The Chatbot Temptation
When AI capabilities exploded, the first impulse was obvious: put a chatbot on everything. Chat interface, LLM backend, call it a product.
The results have been disappointing. Chatbots feel powerful in demos and frustrating in daily work. They're good at summaries and terrible at workflows. They amaze with one-off answers and fail at systematic work.
Here's why.
Problem 1: Chatbots Are Reactive
A chatbot waits for you to ask a question. But you don't always know what to ask.
What chatbots do:
- Answer: "What are customers saying about billing?"
What product teams need:
- Proactive alert: "Billing complaints increased 40% this week"
- Pattern you didn't ask about: "These three issues are related"
- Systematic view: "Here's everything organized by theme"
Reactive tools miss insights you didn't think to seek.
Problem 2: Chatbots Produce Text
When you ask a chatbot about customer feedback, you get paragraphs. Then you need to:
- Read and understand the summary
- Verify it's accurate (which requires reading original data)
- Transform it into a format your team uses
- Track how it changes over time
What chatbots produce: "Based on the feedback, customers primarily complain about onboarding complexity, specifically the multi-step verification process. Several mentioned wanting a simpler initial setup..."
What product teams need:
- Visual journey map with pain points plotted
- Heat map showing where friction concentrates
- Trend line showing issue frequency over time
- Direct links to evidence
Text summaries are a poor interface for complex, multi-dimensional data.
Problem 3: Chatbots Don't Remember
Each chat session starts fresh. Your chatbot doesn't know:
- What you analyzed last week
- What decisions you made based on prior analysis
- What's changed since you last asked
Product work is cumulative. Tools that forget force you to start over constantly.

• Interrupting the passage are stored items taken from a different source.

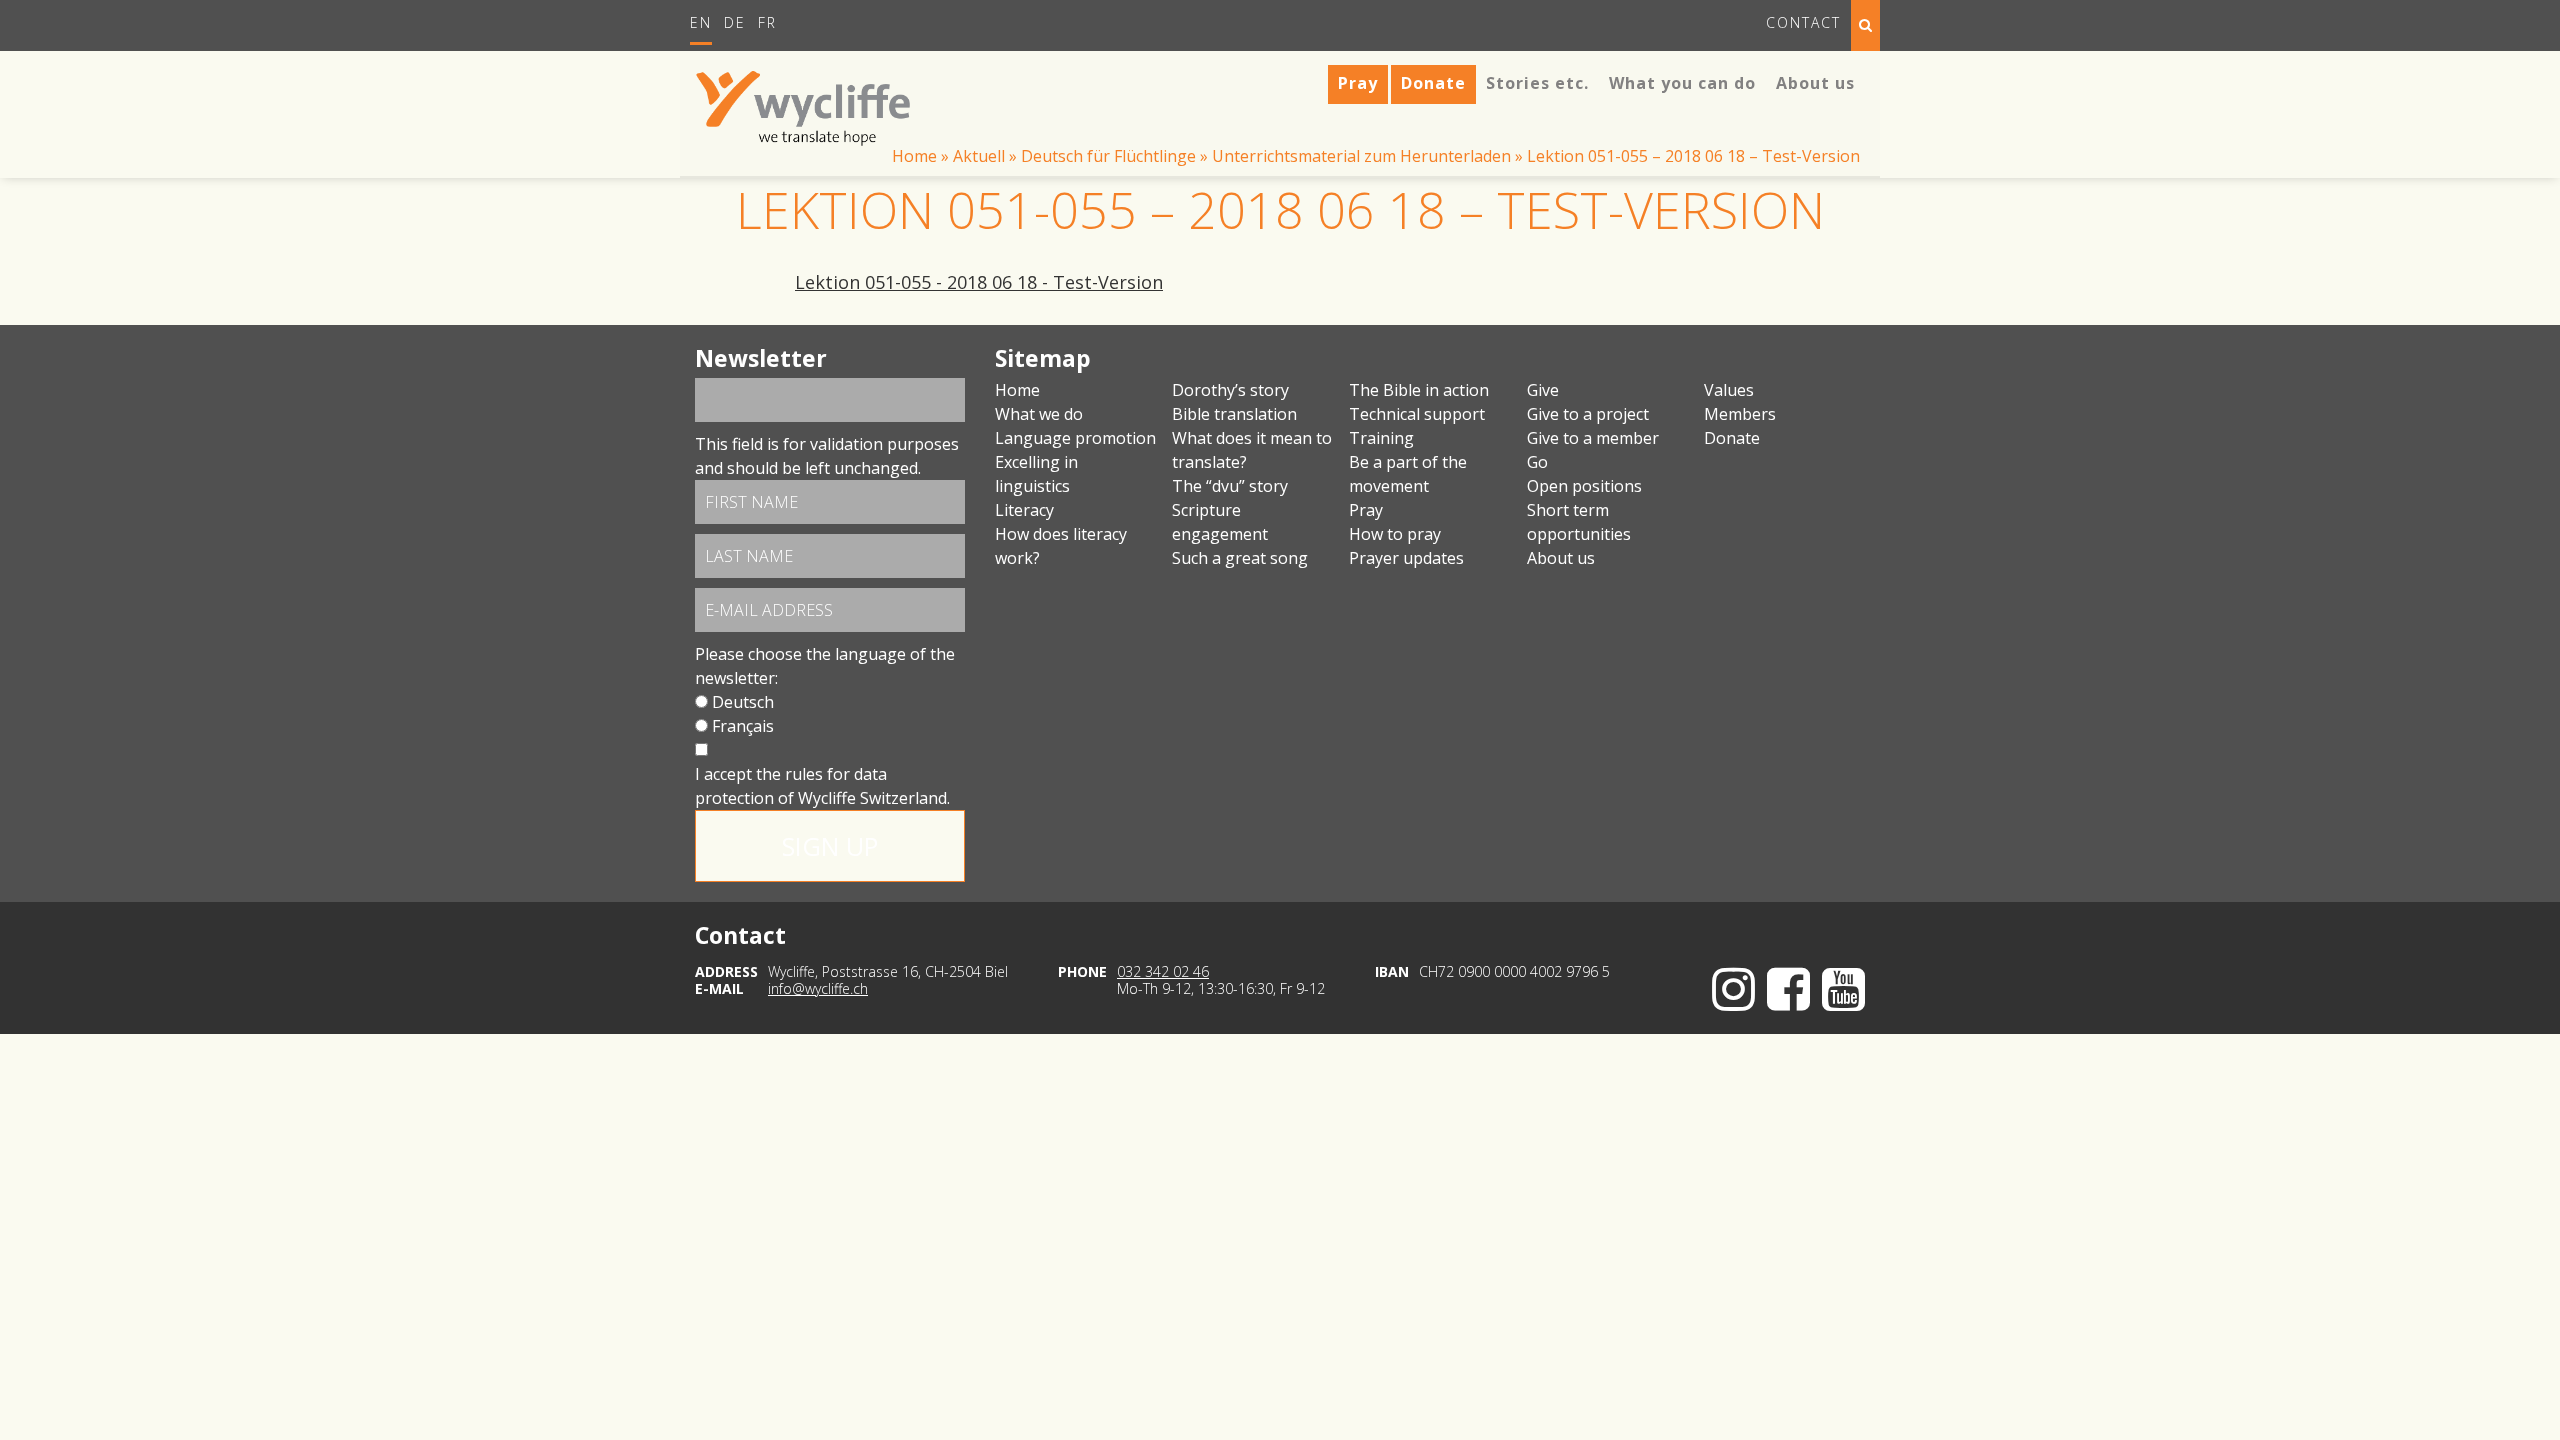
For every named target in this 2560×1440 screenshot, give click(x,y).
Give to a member (1593, 438)
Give (1543, 390)
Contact (1803, 22)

Problem 4: Chatbots Can't Verify
When a chatbot tells you something, how do you know it's true?
Chatbot says: "Customers are frustrated with search functionality."
You need to know:
- Which customers? (Segment matters)
- How many? (Volume matters)
- How recently? (Recency matters)
- Their exact words? (Evidence matters)
Chatbots summarize away the detail you need for decisions.
Problem 5: Chatbots Don't Connect
A chatbot answers questions. It doesn't:
- Create a ticket in Linear
- Update your roadmap
- Notify the team
- Track whether the insight was acted upon
Insights disconnected from workflow are interesting, not useful.
What AI Tools Should Do Instead
Be proactive:
- Surface patterns without being asked
- Alert on significant changes
- Highlight what's new and important
Be visual:
- Show relationships, not just describe them
- Enable comparison and pattern recognition
- Let users scan quickly
Have memory:
- Build on previous analysis
- Track changes over time
- Remember what was acted upon
Be verifiable:
- Link to evidence
- Show sources
- Enable drill-down
Be connected:
- Integrate with workflow tools
- Push insights to decisions
- Close the loop from analysis to action
The Right Role for Chat Interfaces
Chat isn't useless. It's one interface among many.
Good uses for chat:
- Quick ad-hoc questions
- Exploration when you don't know what to look for
- Natural language as search
- Fallback when visualization can't help
Bad uses for chat:
- Primary interface for daily work
- Only way to access insights
- Replacement for purpose-built workflows
- Systematic analysis and tracking
The chatbot should be the 404 page—the fallback when better interfaces don't exist—not the primary product.
Building Beyond Chatbots
If you're building AI product tools, resist the chatbot temptation:
- Start with workflows, not chat
- Visualize first, summarize second
- Build memory and connection
- Make verification easy
- Reserve chat for exploration
The AI is the engine. The interface determines whether it's useful.